## [Prompt 1]
Can you copy out, word for word, the lines of the listing from the line with "Where should I" through the last line of the listing, both ends included?

Re: XIP

To: Chuck Silvers <chuq%chuq.com@localhost>
Subject: Re: XIP
From: Masao Uebayashi <uebayasi%tombi.co.jp@localhost>
Date: Wed, 27 Oct 2010 18:38:11 +0900
On Tue, Oct 26, 2010 at 02:06:38PM -0700, Chuck Silvers wrote:
> On Mon, Oct 25, 2010 at 02:09:43AM +0900, Masao Uebayashi wrote:
> > I think the uebayasi-xip branch is ready to be merged.
> 
> hi,
> 
> here's what I found looking at the current code in the branch:
> 
> 
>  - the biggest issue I had with the version that I reviewed earlier
>    was that it muddled the notion of a "managed" page.  you wanted
>    to create a new kind of partially-managed page for XIP devices
>    which would not be managed by the UVM in the sense that it could
>    contain different things depending on what was needed but only that
>    the page's mappings would be tracked so that pmap_page_protect()
>    could be called on it.  this is what led to all the pmap changes
>    the pmaps needed to be able to handle being called with a vm_page
>    pointer that didn't actually point to a struct vm_page.
> 
>    it looks like you've gotten rid of that, which I like, but you've
>    replaced it with allocating a full vm_page structure for every page in
>    an XIP device, which seems like a waste of memory.  as we discussed
>    earlier, I think it would be better to treat XIP pages as unmanaged
>    and change a few other parts of UVM to avoid needing to track the
>    mappings of XIP page mappings.  I have thoughts on how to do all that,
>    which I'll list at the end of this mail.  however, if XIP devices
>    are small enough that the memory overhead of treating device pages
>    as managed is reasonable, then I'll go along with it.

## [Data section]

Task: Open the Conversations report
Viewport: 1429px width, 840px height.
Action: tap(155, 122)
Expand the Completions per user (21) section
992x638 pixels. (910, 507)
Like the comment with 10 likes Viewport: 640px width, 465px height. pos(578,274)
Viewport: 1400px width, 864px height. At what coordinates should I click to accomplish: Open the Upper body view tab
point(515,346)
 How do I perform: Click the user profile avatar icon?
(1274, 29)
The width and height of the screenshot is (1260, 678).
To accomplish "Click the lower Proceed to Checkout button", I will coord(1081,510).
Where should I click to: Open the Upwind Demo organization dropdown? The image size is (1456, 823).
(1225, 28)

## [Prompt 2]
Which dates appear in the XIP email?

## [Final result 1]
Where should I click to: Open the Upwind Demo organization dropdown? The image size is (1456, 823).
(1225, 28)

## [Final result 2]
- Wed, 27 Oct 2010
- Tue, Oct 26, 2010
- Mon, Oct 25, 2010